Despite almost a decade and a half of research, few companies have attempted to deliver differential privacy to their consumers. One reason: Without strong penalties for leaking personal information, companies have no incentive to anonymize their databases. And because companies are worried that losing user details could put them at a future disadvantage, they keep full records on their customers.
Only in the heavily regulated retail market, where companies can be fined for losing credit card information in a breach, do businesses make an informed decision to delete unnecessary data, said the IAPP’s Hughes. Because of the penalties associated with leaking credit card data, more companies are either not collecting the information or deleting it as soon as possible.

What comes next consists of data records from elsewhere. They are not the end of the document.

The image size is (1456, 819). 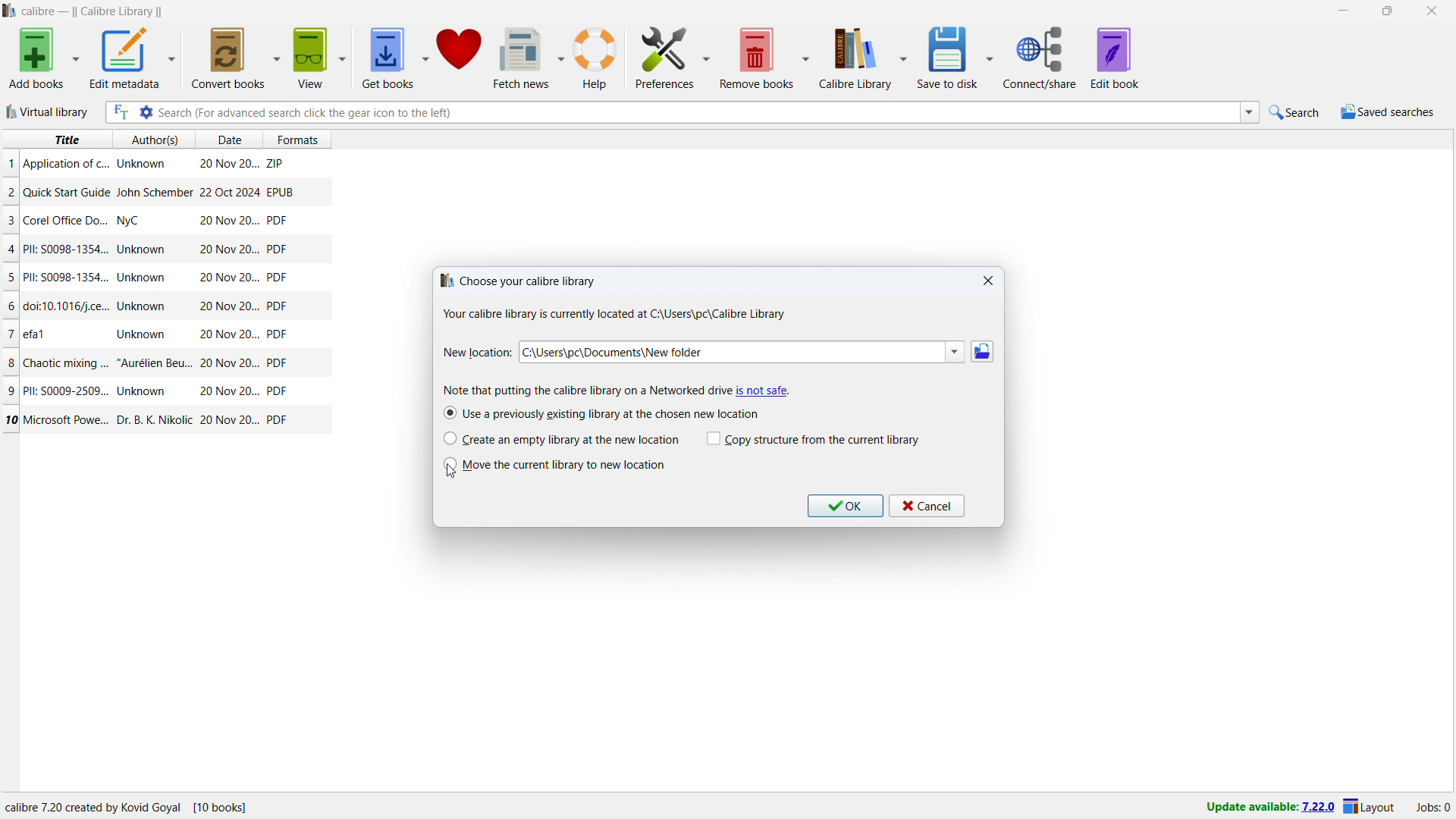 What do you see at coordinates (131, 222) in the screenshot?
I see `Author` at bounding box center [131, 222].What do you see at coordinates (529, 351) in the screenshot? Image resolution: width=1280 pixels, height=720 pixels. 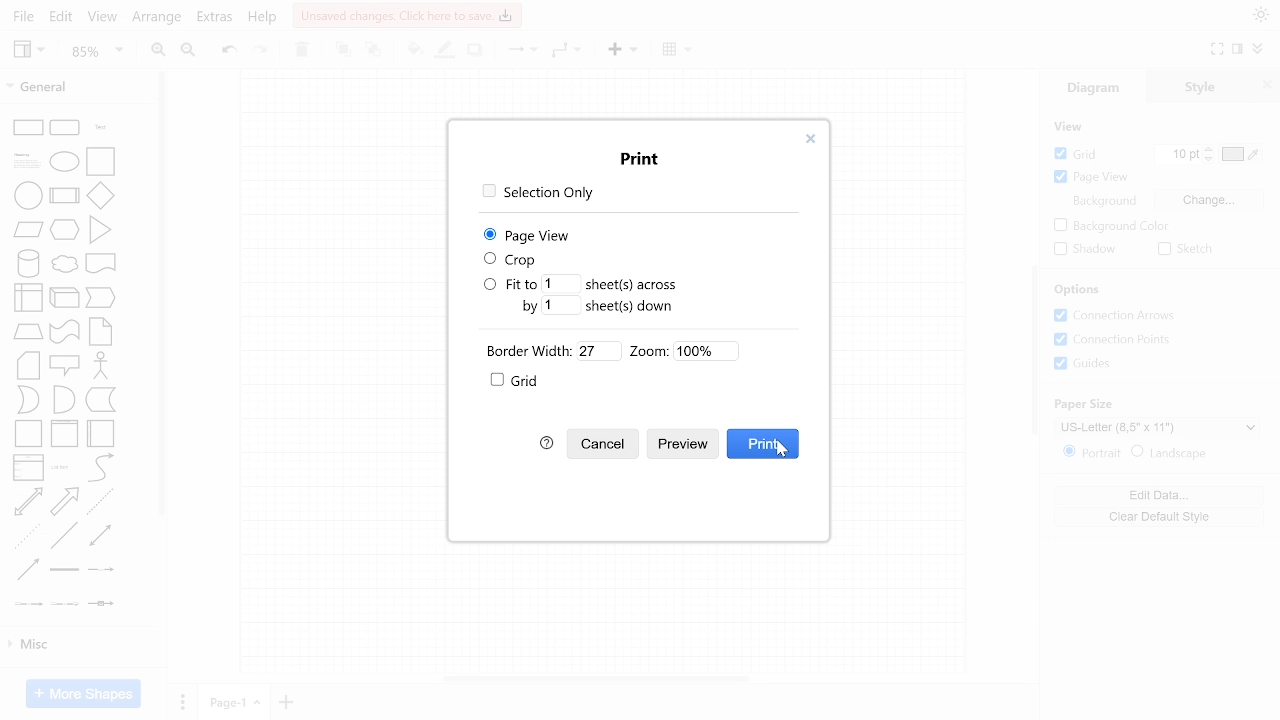 I see `Border width:` at bounding box center [529, 351]. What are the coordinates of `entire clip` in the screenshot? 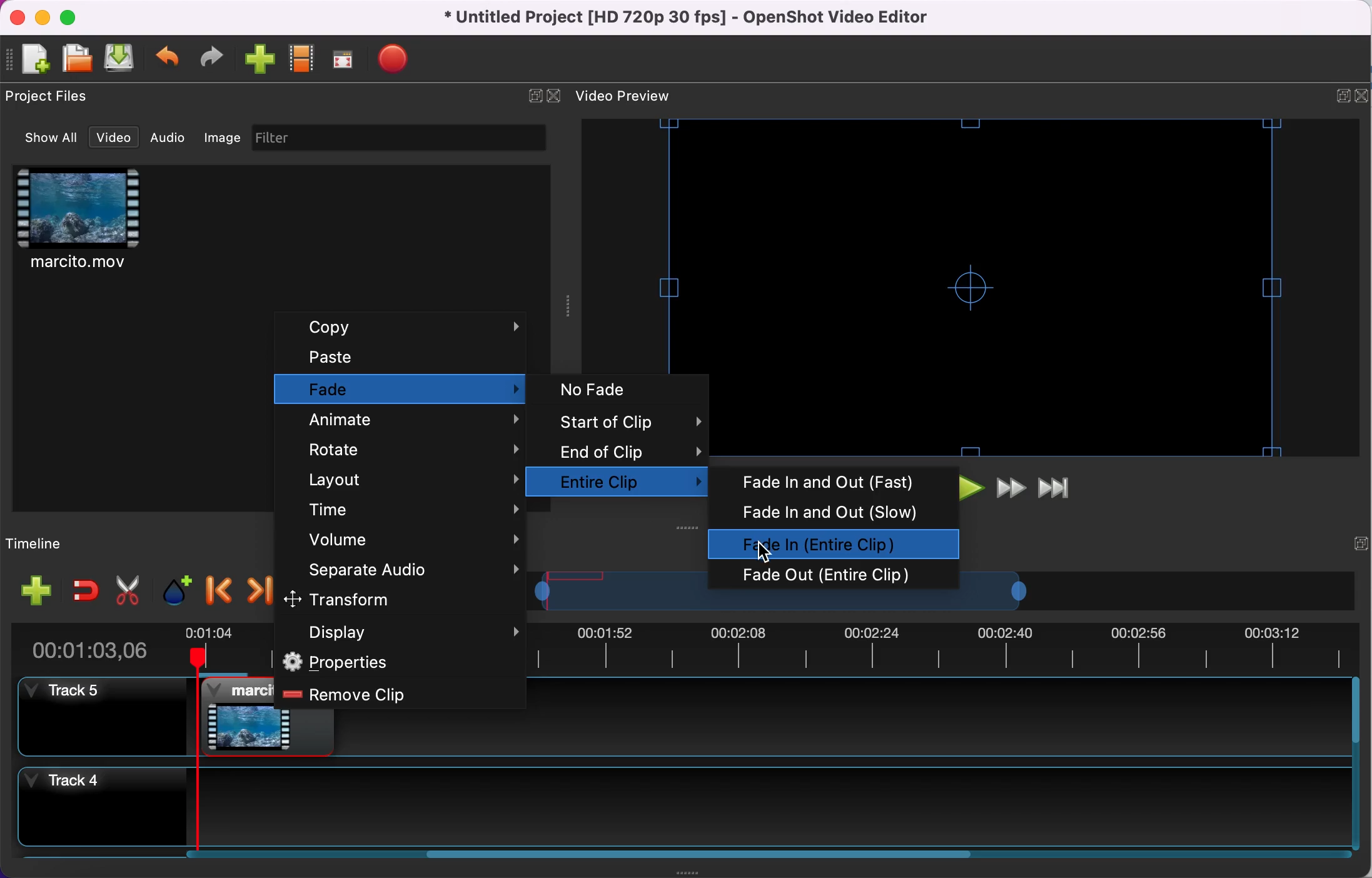 It's located at (636, 479). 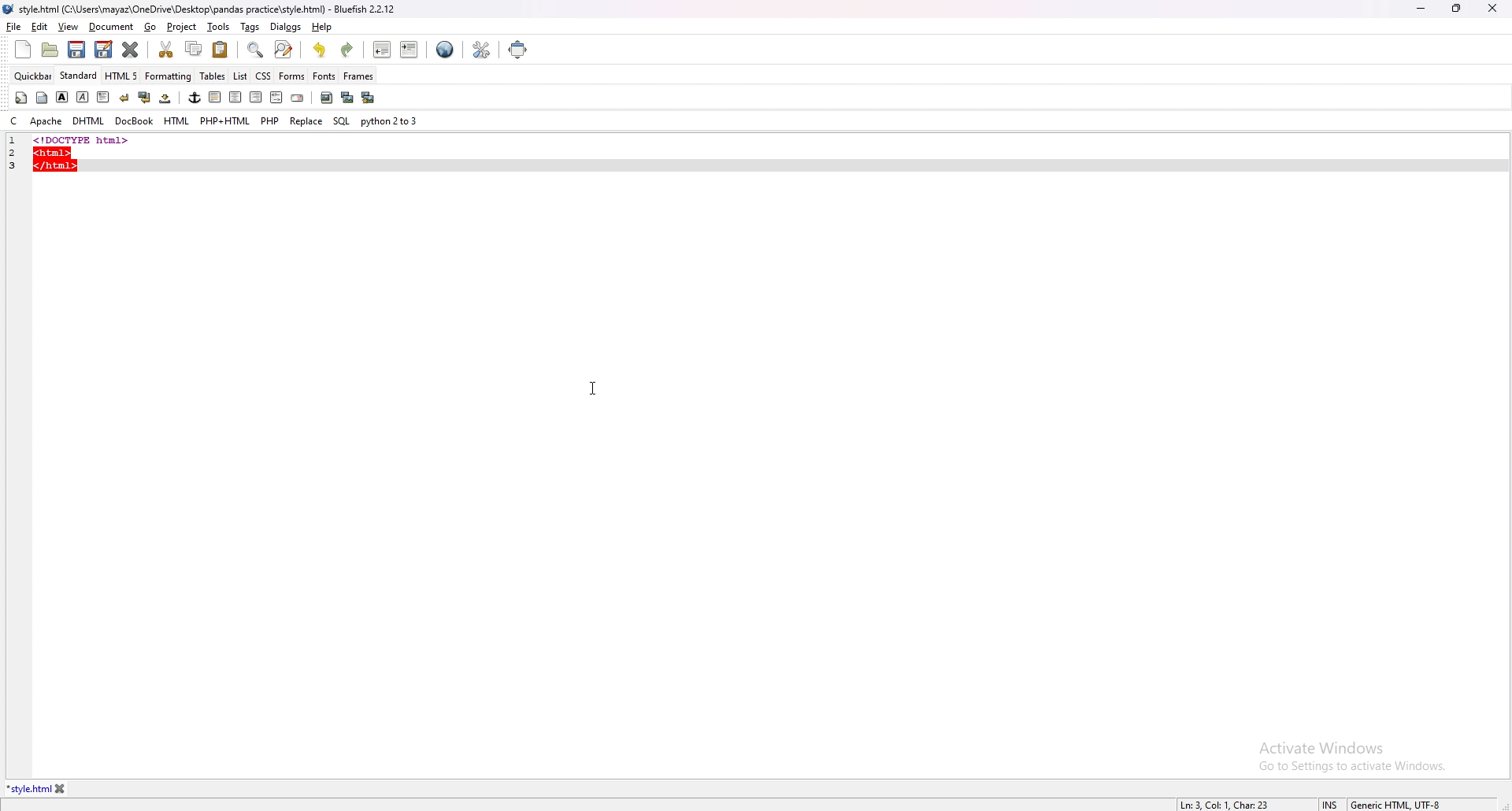 What do you see at coordinates (1456, 8) in the screenshot?
I see `resize` at bounding box center [1456, 8].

“Beyond data like that, where the leak of the data has real consequences, I don’t think organizations have wrapped their heads around the idea that, if you don’t need it, you shouldn’t collect it, and if you have collected it and find that you don’t need it, you should get rid of it,” he said.
The view will slowly change. The industry seems to be slowly learning that keeping data is not always the best option. And, if Apple and others can prove that they can derive the necessary benefits from data while protecting privacy, the momentum to privacy may shift.
Apple is not alone. Cloud services and analytics company Neustar, for example, claims it uses the conceptual basis of differential privacy to pinpoint the potential for re-identification in the data it collects, Becky Burr, chief privacy officer at Neustar, told eWEEK in an email interview.
“We shouldn’t think about this as a zero sum game—we need to respect personal privacy and use data to make better decisions,” Burr said. “In a world where data is fuel for technology and technology unlocks the power of data, we need to apply privacy-by-design principles to ensure that technology is built to ensure privacy-aware data usage.”